Reproduce exactly the lines below, starting at the line that contains "Toggle the Selesai legend item" and ending with the last line of the records, both included; leave out any pictures.

Information shown START

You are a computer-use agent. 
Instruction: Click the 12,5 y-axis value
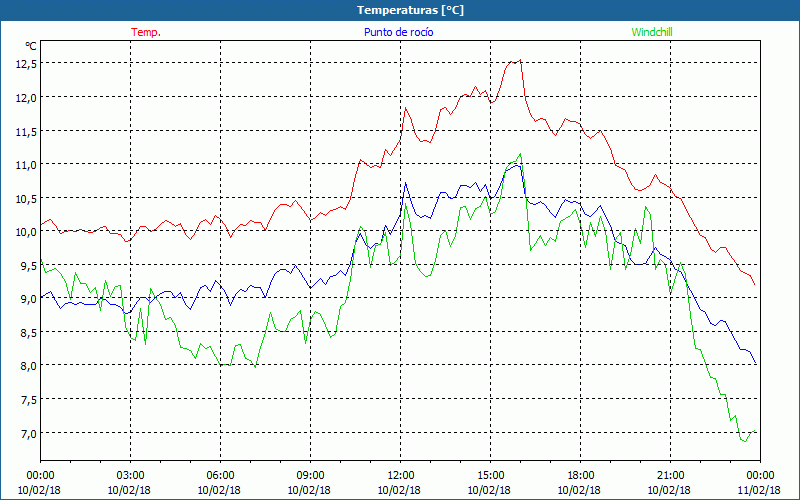[x=26, y=63]
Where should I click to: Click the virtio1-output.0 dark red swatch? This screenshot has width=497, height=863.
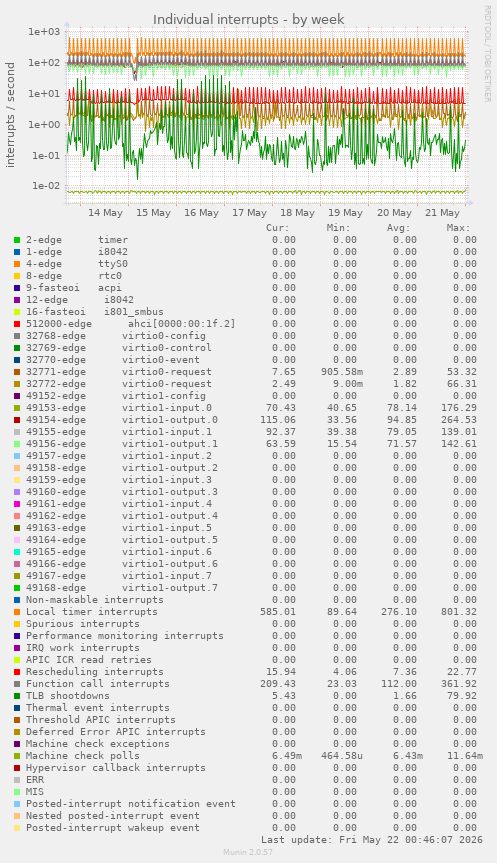[17, 420]

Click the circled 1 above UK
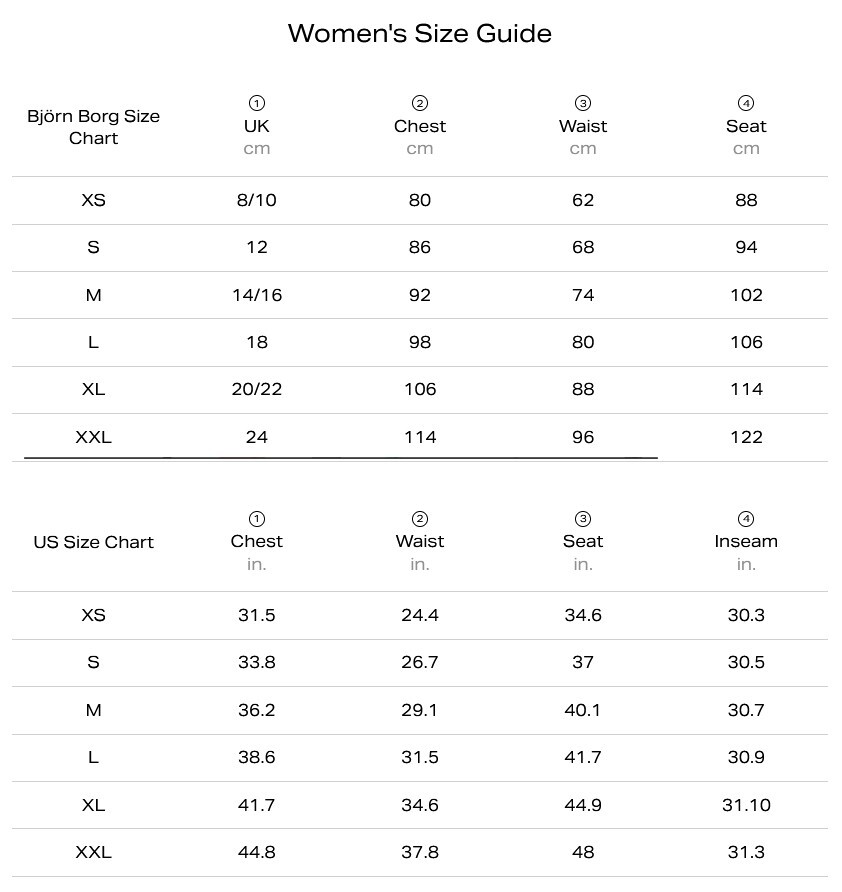click(257, 103)
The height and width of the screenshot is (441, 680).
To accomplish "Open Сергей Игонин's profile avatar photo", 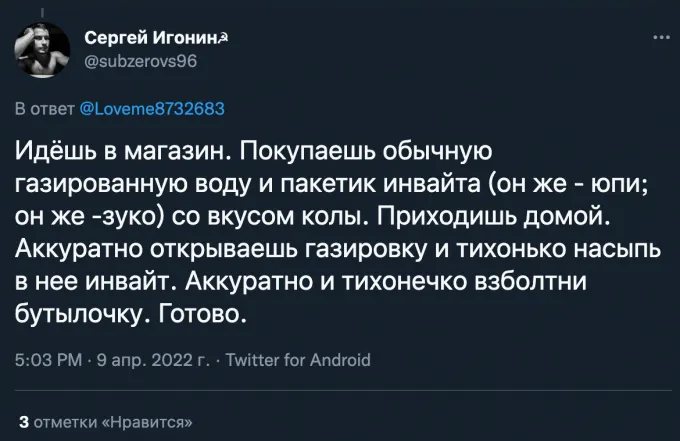I will (40, 52).
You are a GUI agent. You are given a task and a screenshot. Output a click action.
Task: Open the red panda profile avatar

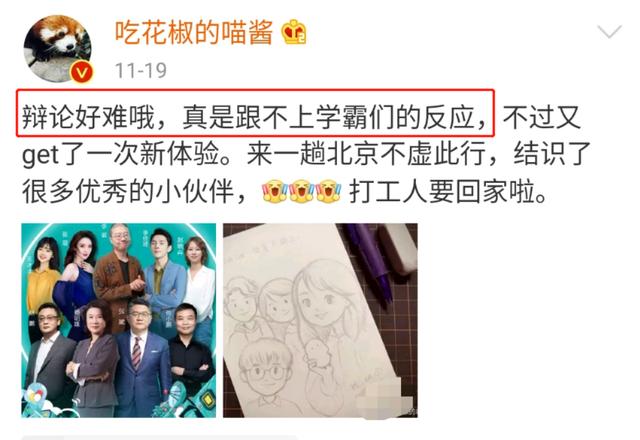click(58, 49)
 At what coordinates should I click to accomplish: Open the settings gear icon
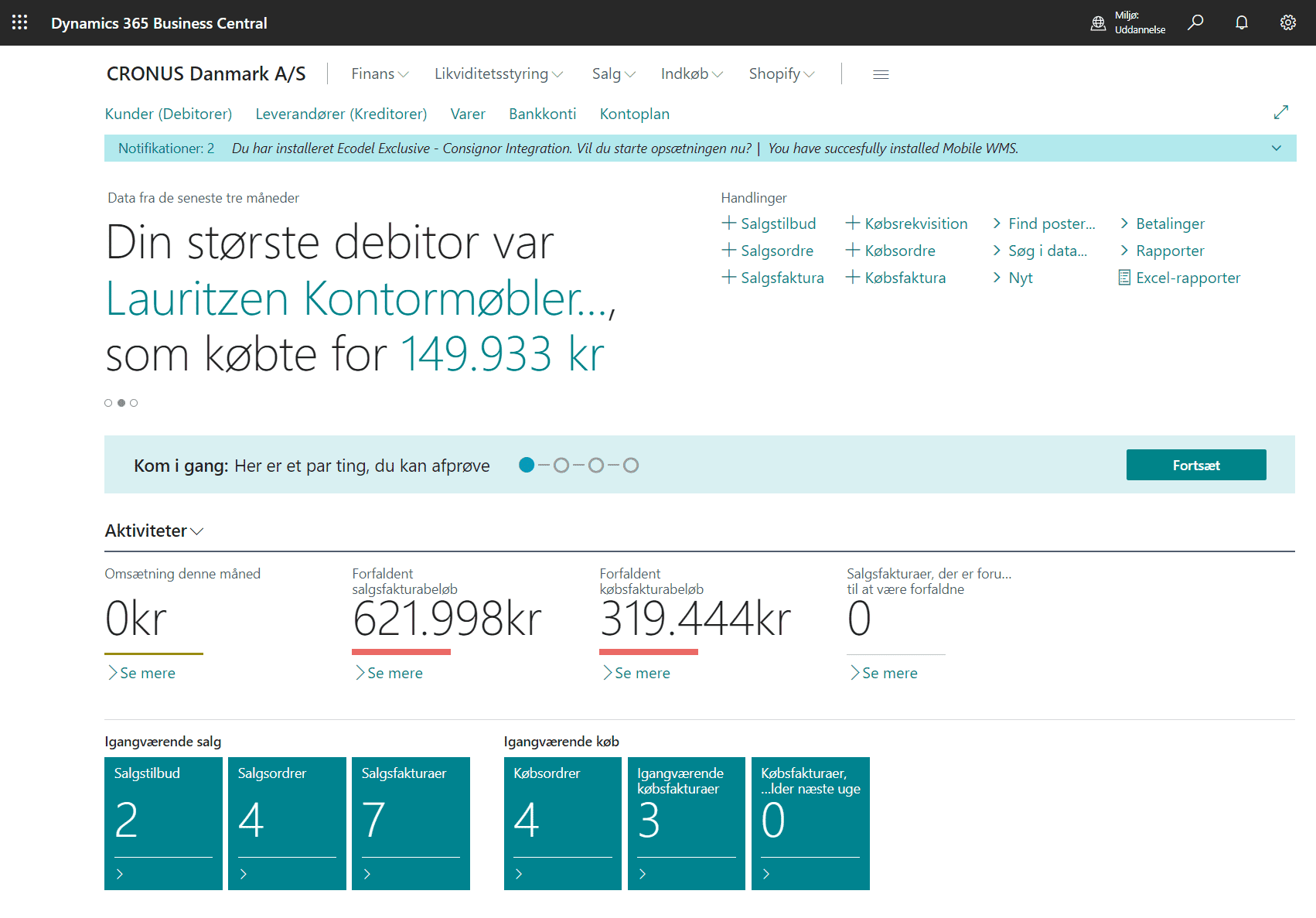[1287, 22]
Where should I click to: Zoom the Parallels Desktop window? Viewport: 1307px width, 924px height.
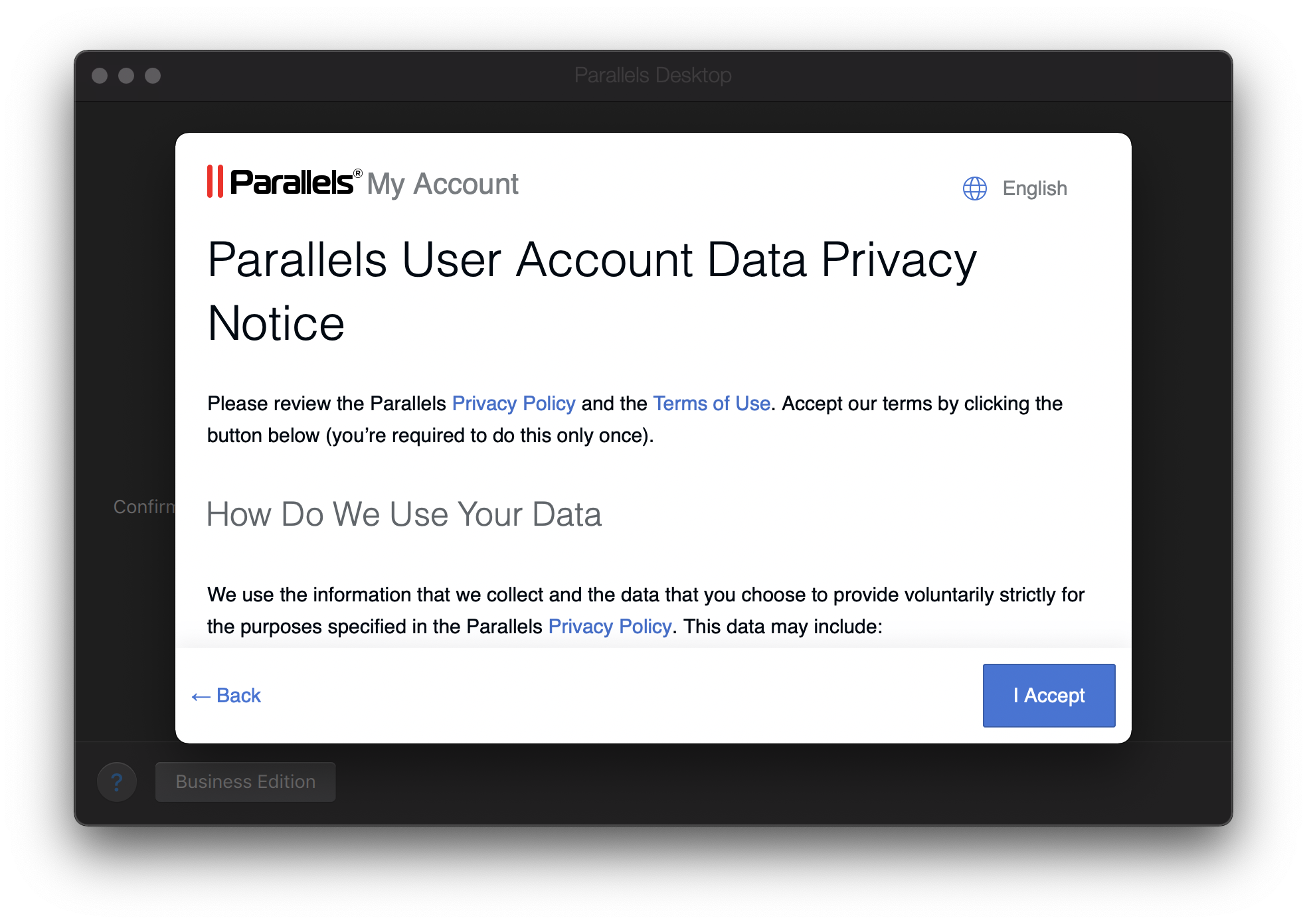[x=153, y=76]
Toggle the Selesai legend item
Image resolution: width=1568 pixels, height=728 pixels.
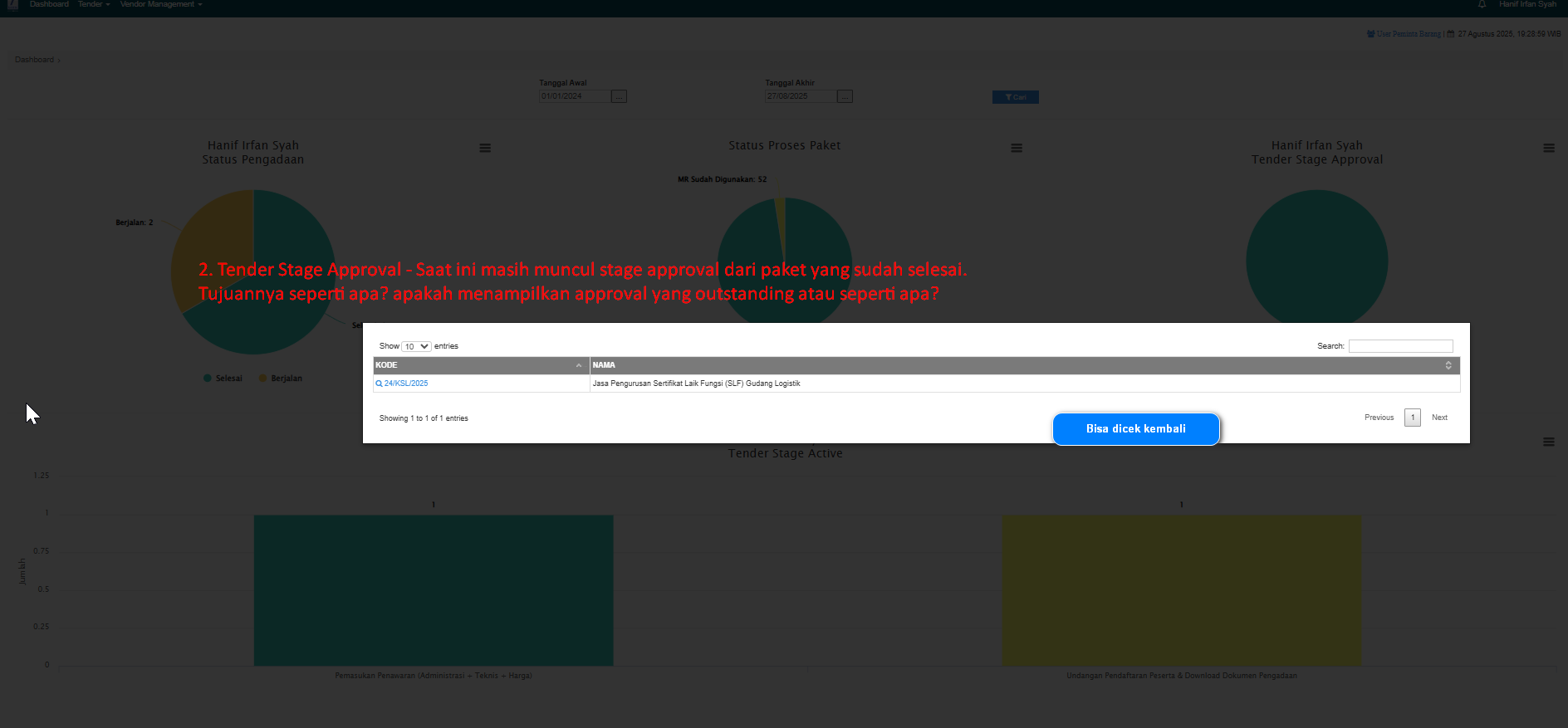tap(223, 379)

Information shown END

# Response below
Toggle the Selesai legend item
Image resolution: width=1568 pixels, height=728 pixels.
tap(223, 379)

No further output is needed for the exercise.